UCI Distinguished Professor Satya Atluri Recognized with AIAA Crichlow Trust Prize

UCI Distinguished Professor Satya Atluri. Photo by Steve ZyliusThe American Institute of Aeronautics & Astronautics (AIAA) announced in August that UCI Distinguished Professor Satya Atluri has been selected to receive the Walter J. and Angeline H. Crichlow Trust Prize, one of the AIAA’s most prestigious awards. Presented every four years, the prize recognizes an individual for a specific achievement or body of work that has become significant during the immediate past 15 years. The prize carries an honorarium of $100,000.

Atluri has conducted groundbreaking mathematical work, including inventing the so-called “meshless method” that has aided the design of safer materials and structures used in aircraft.
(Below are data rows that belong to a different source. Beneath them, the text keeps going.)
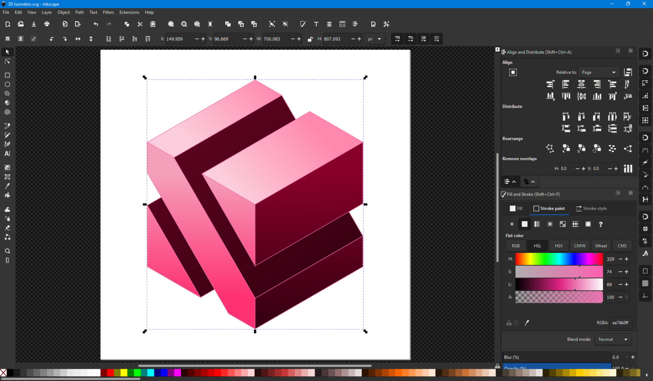The image size is (653, 381).
Task: Pick a hue on the H slider
Action: [x=557, y=259]
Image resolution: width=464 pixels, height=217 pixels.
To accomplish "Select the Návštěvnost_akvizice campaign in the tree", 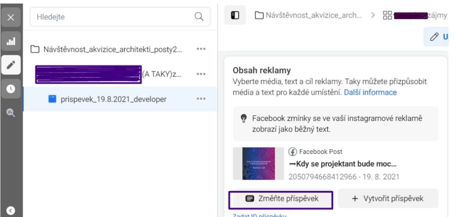I will pyautogui.click(x=112, y=49).

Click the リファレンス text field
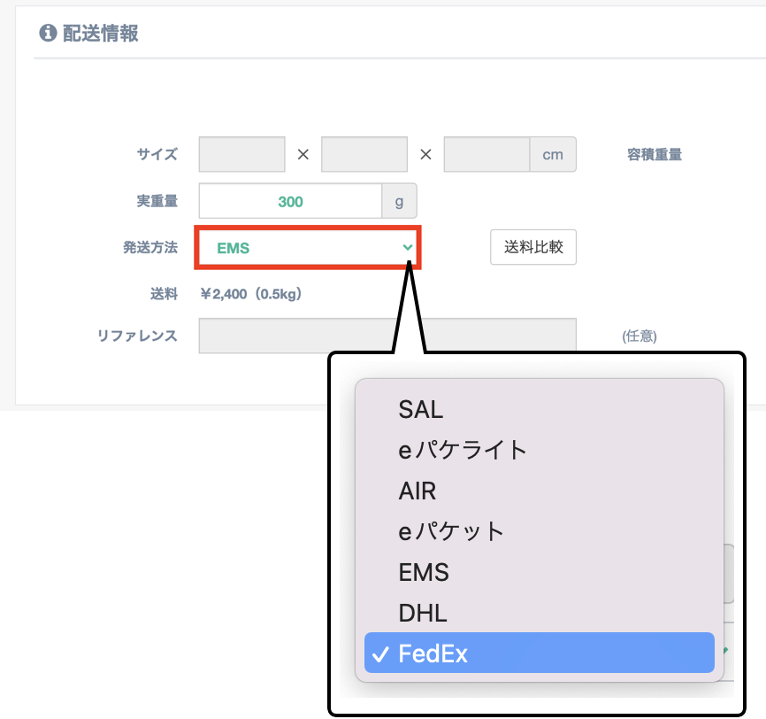pos(387,336)
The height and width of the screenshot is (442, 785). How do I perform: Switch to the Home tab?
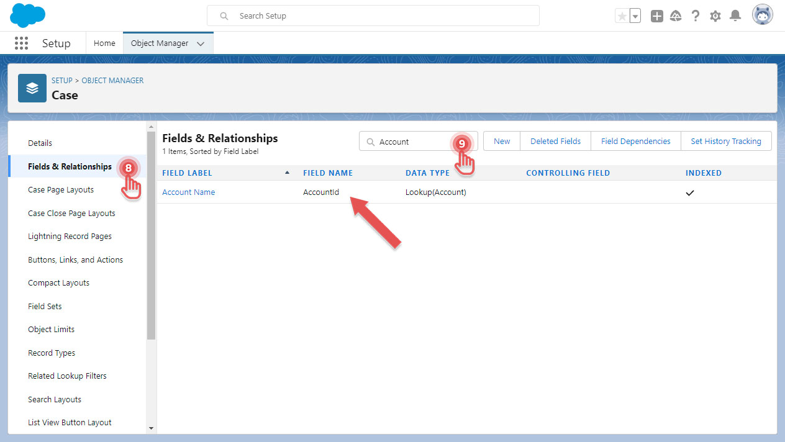104,43
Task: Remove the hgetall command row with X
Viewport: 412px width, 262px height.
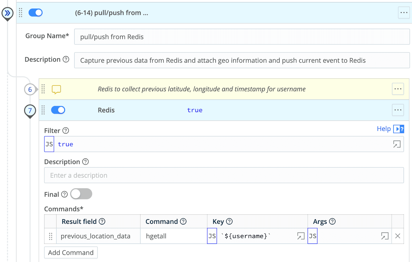Action: pyautogui.click(x=398, y=236)
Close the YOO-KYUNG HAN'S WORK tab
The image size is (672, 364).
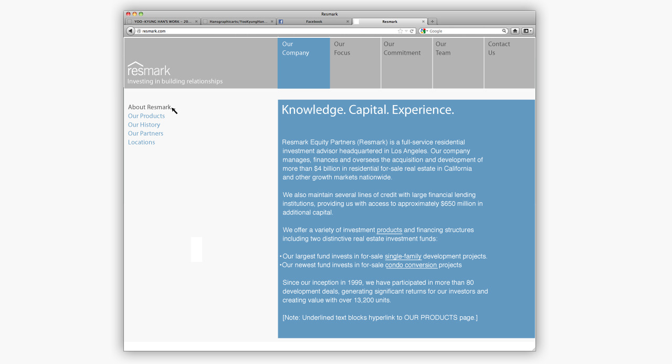point(196,22)
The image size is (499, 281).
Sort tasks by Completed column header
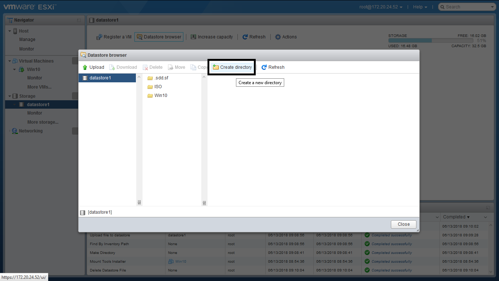pyautogui.click(x=456, y=217)
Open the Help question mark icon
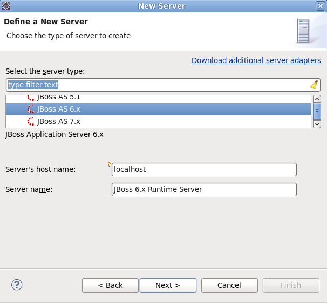The height and width of the screenshot is (303, 327). (x=16, y=285)
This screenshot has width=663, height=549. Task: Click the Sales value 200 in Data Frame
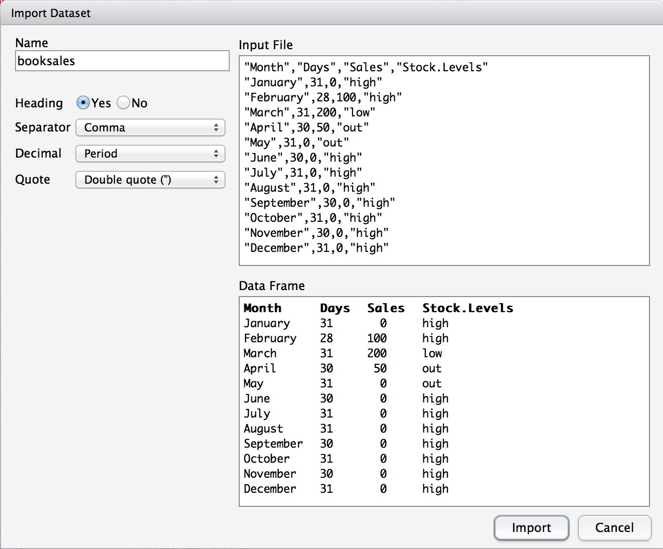click(x=377, y=353)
Throughout his career, Atluri’s work has encompassed theoretical, applied and computational mechanics of solids and fluids; and structural longevity, failure prevention and health management.

Atluri earned the Crichlow Prize “for lasting contributions to airframe structural integrity and durability analysis using novel computational methods (MLPG meshless methods) and micromechanics of materials genome.” He will receive the honor at the AAIA Science and Technology Forum in January in Florida.

“It feels well to be recognized but I should recognize and thank those who really made it possible: my wife, my students, the mechanical and aerospace engineering department and UCI, which maintains such a beautiful campus where all my worthwhile ideas are generated during my daily walks.”

Atluri most recently was inducted as a 2014 corresponding member of the Academy of Athens, Greece, in the section of physical sciences, and he was recognized the previous year with India’s third-highest civilian award, the Padma Bhushan. He also was noted in as among the world’s leading scientific minds, according to the 2014 Highly Cited Researchers list published in June by Thomson Reuters.